BACKGROUND: Chronic inflammation in the prostate has recently been recognized as an important component of the symptom progression of benign prostatic hyperplasia. The objective of this study was to evaluate a range of cytokines/chemokines in prostate tissue and urine to identify markers of prostate inflammation in a prostatitis model and to investigate the effect of a phytotherapeutic agent, Eviprostat(R), on these markers. METHODS: Ten-month-old male Wistar rats were divided into four groups. Nonbacterial prostatitis (NBP) was experimentally induced in groups 2-4 by castration followed by daily subcutaneous injection of 17beta-estradiol for 30 days. Control rats were fed a standard diet, while animals in the Eviprostat groups were fed a diet containing 0.05 or 0.1% Eviprostat for 30 days. The levels of cytokines/chemokines in prostate tissue on the 31st day and in urine collected the day before castration and the day before removal of the prostate were determined. RESULTS: Experimentally induced NBP increased the prostatic levels of the cytokines interleukin-1beta (IL-1beta) and tumor necrosis factor-alpha (TNF-alpha). The levels of the chemokines CCL2/monocyte chemoattractant protein-1 (MCP-1), CCL3/macrophage inflammatory protein-1alpha (MIP-1alpha), CXCL1/CINC-1, CXCL3/CINC-2, and CXCL5/LIX were elevated in both prostate and urine.

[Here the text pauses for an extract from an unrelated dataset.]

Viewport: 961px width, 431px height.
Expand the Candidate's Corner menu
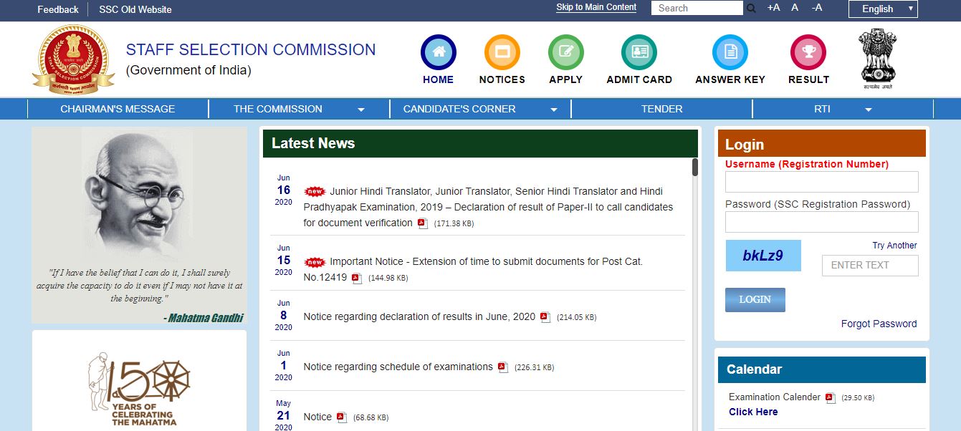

Eviprostat significantly suppressed the increases in prostate IL-1beta, TNF-alpha and CCL3/MIP-1alpha and prostatic and urinary CCL2/MCP-1 and CXCL1/CINC-1. CONCLUSIONS: Chemokines, including CCL2/MCP-1 and CXCL1/CINC-1, were elevated in the prostate and urine of NBP rats, and Eviprostat potently suppressed the increases in CCL2/MCP-1 and CXCL1/CINC-1. These chemokines are therefore candidate diagnostic biomarkers for nonbacterial chronic prostatic inflammation.